Anche se a livello politico vanno avanti i negoziati relativi alla pacificazione del Paese e all’appello a nuove elezioni, gli ultimi giorni in Bolivia sono stati complicati e caratterizzati da proteste e violenza.

Di recente, ad esempio, i cocaleros (coltivatori di coca) del Chapare, nella provincia di Cochabamba, hanno diffuso un ultimatum in cui chiedevano la rinuncia del Presidente ad interim Jeanine Áñez.

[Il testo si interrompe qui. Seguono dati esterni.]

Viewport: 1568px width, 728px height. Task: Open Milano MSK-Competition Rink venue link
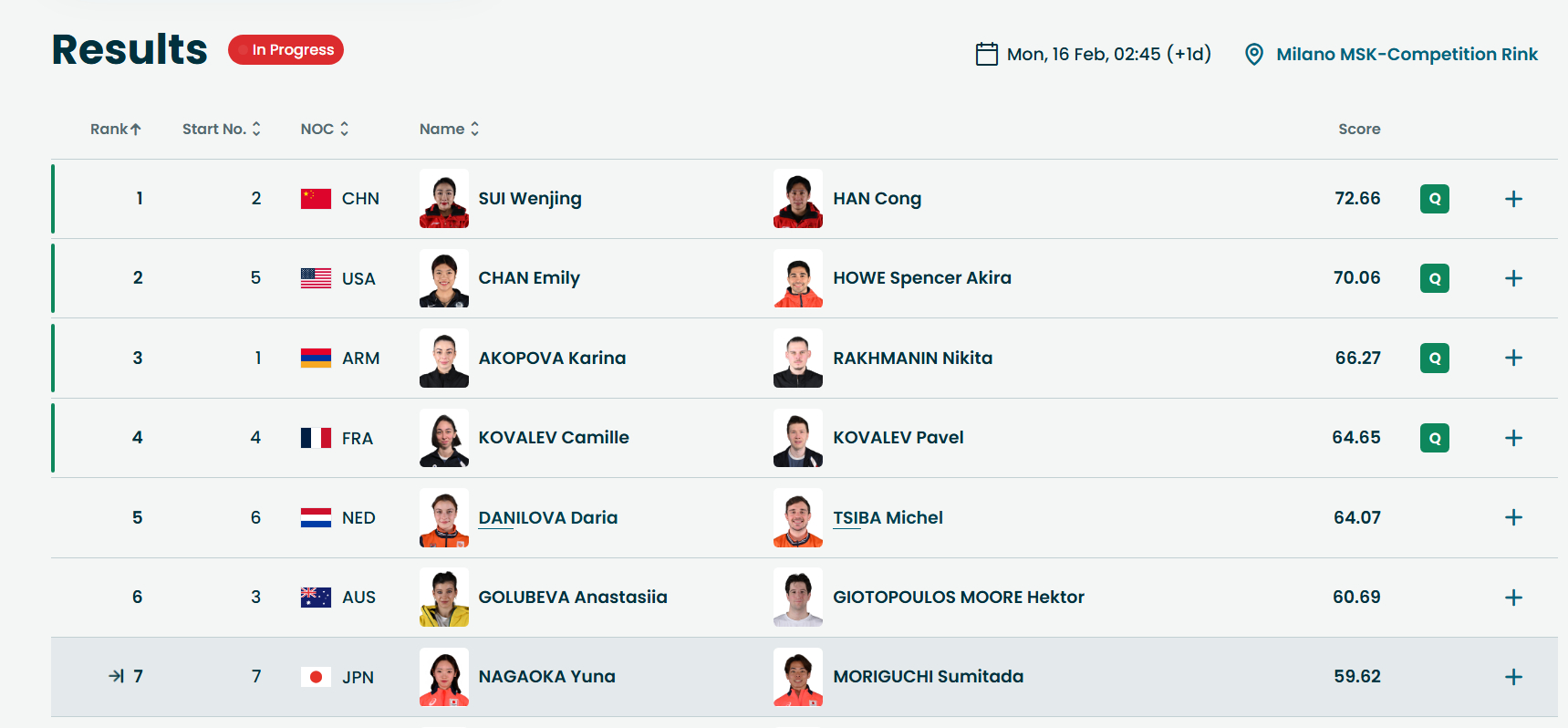[1407, 54]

Se ciò non si fosse verificato in 48 ore promettevano di bloccare il Paese.

Gli scontri tra chi vuole il ritorno al potere di Evo Morales e le forze di sicurezza hanno provocato un clima di alta tensione che finora ha causato più di venti morti e decine di feriti.

L’appello rivolto sia dagli organismi internazionali che dalla Chiesa in Bolivia è sempre lo stesso: la pacificazione urgente.

È una richiesta perfettamente in sintonia con il grido giunto ad Aleteia dal convento francescano di Cochabamba, in cui si esprime la “voce della cittadinanza” con un atteggiamento fermo riguardo ai fatti che hanno riguardato Evo Morales, dicendo che “non si è verificato un colpo di Stato” e che non deve tornare nel Paese. Eccone l’ultimo paragrafo:

“Siamo ormai stanchi di tanti attacchi, stanchi di temere per le nostre famiglie e per il nostro lavoro, delle minacce costanti con marce e blocchi, che non si voglia che arrivino gli alimenti nelle città o che la gente possa lavorare o viaggiare nel Paese (…)

VOGLIAMO VIVERE IN PACE!!!”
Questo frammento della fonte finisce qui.